Cuándo no construir software
Julián Valdés ·
Buena parte de las solicitudes que recibimos empiezan igual: alguien describe un sistema que quiere que construyamos. Rara vez empiezan describiendo un problema. La diferencia importa más de lo que parece, porque un sistema mal elegido cuesta lo mismo que uno bien elegido y no resuelve nada.
La pregunta que hacemos primero
¿Qué pasa hoy, exactamente, cuando ese sistema no existe? Quién lo hace a mano, cuántas veces por semana, cuánto tarda, y qué cuesta cuando sale mal. Si nadie sabe responder eso, no hay un problema medido: hay una intuición. Y las intuiciones son caras de programar.

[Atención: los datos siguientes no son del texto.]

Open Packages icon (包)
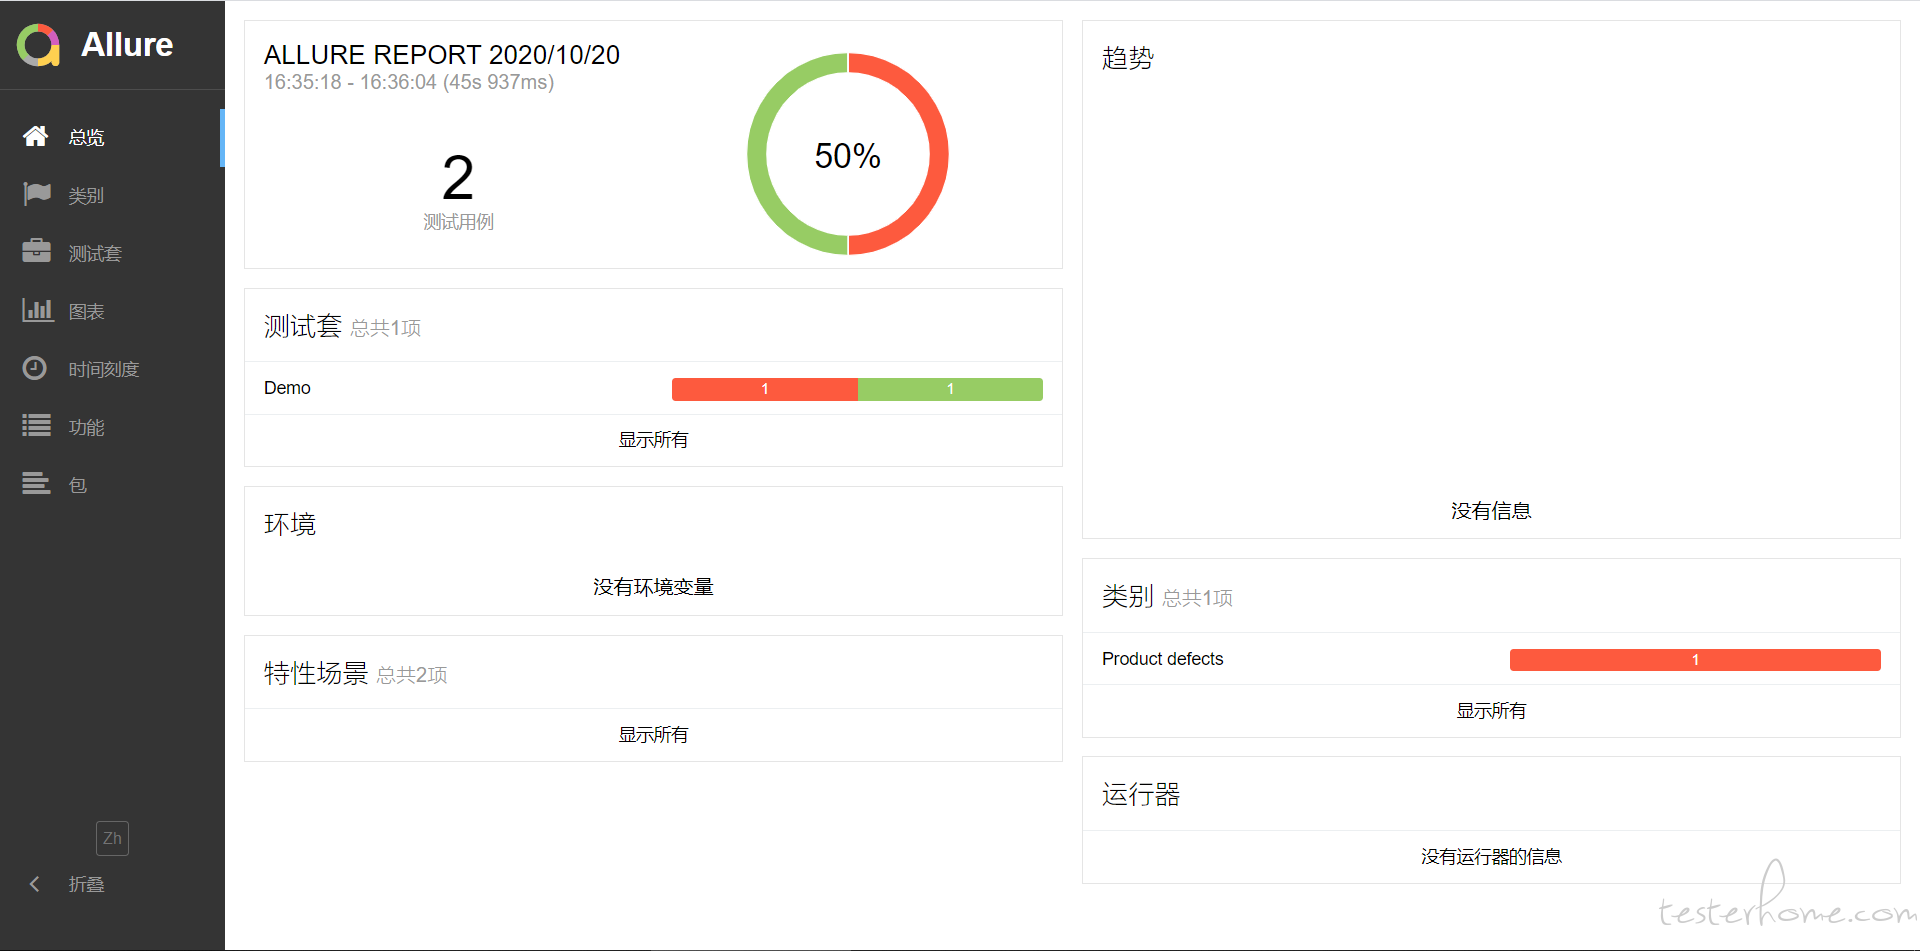The height and width of the screenshot is (951, 1920). click(37, 484)
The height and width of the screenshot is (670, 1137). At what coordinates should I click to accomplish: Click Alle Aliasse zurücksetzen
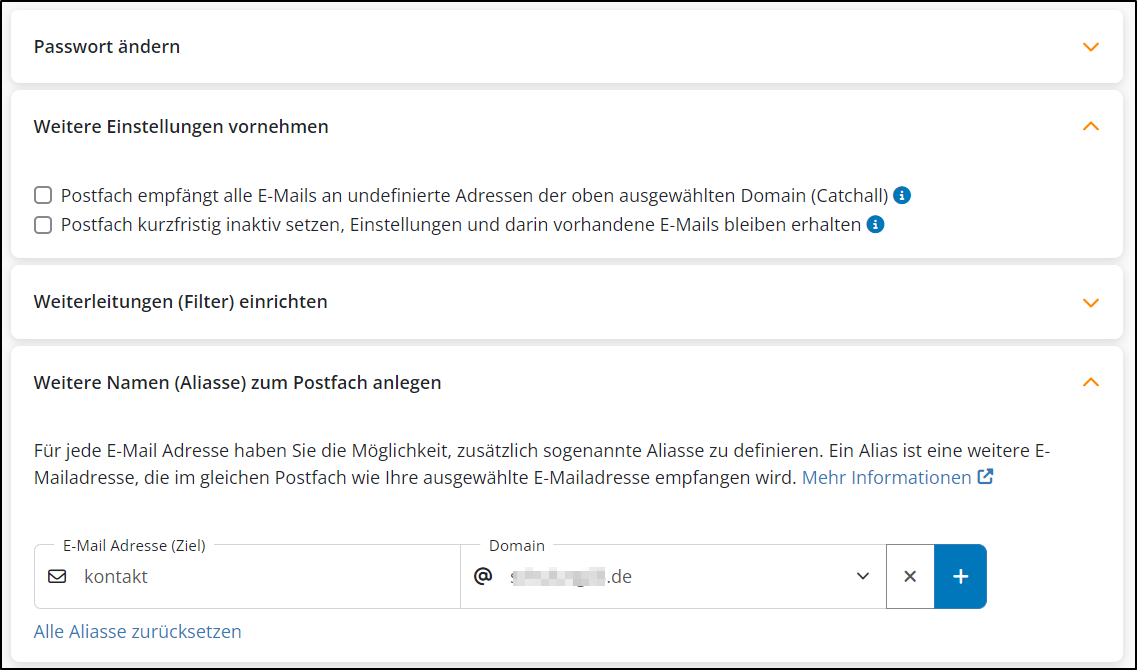(137, 631)
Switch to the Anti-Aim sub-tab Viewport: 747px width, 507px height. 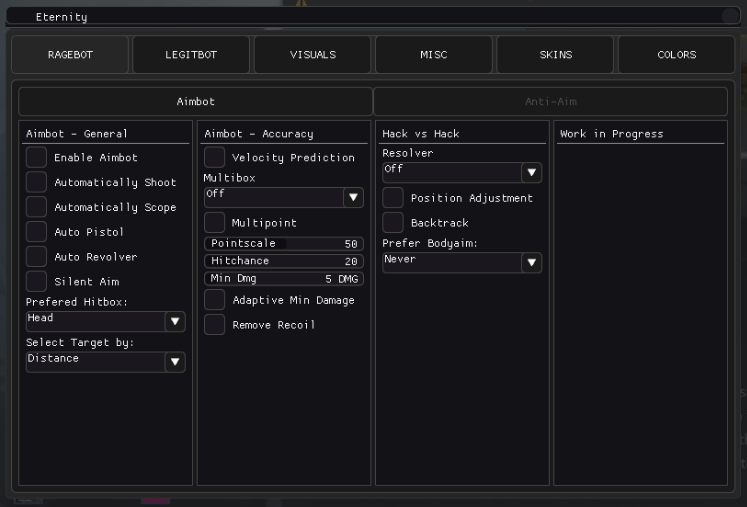(550, 102)
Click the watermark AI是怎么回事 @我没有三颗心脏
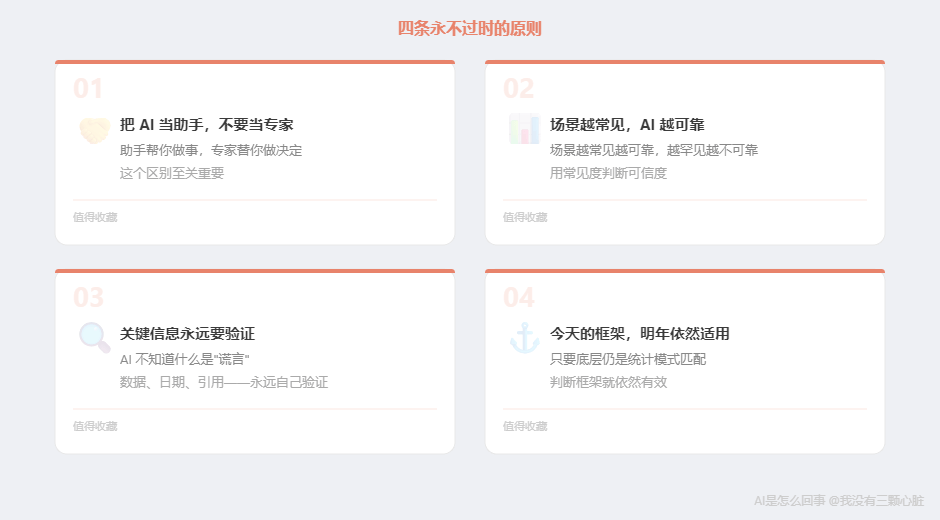This screenshot has height=520, width=940. pos(838,500)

A veces la respuesta revela que el proceso lo ejecuta una persona quince minutos al mes. Ahí no hay software que justificar. Otras veces revela que tres personas dedican dos días completos a copiar datos entre dos sistemas que ya existen — y eso se resuelve con una integración, no con una plataforma nueva.
Las tres señales de que sí
Primero: el trabajo es repetitivo y tiene reglas claras. Si puedes escribir las reglas, se pueden programar. Segundo: el volumen crece y la única forma de absorberlo hoy es contratar. Tercero: el error tiene costo — plata perdida, clientes que se van, sanciones. Cuando aparecen las tres, construir es la decisión barata.
Decir que no también es servicio
Hemos rechazado proyectos donde lo honesto era decir que una hoja de cálculo compartida bastaba. Perdimos la facturación y ganamos algo mejor: ese cliente volvió después con el problema real, el que sí valía la pena resolver. Un proveedor que te vende siempre no está diagnosticando.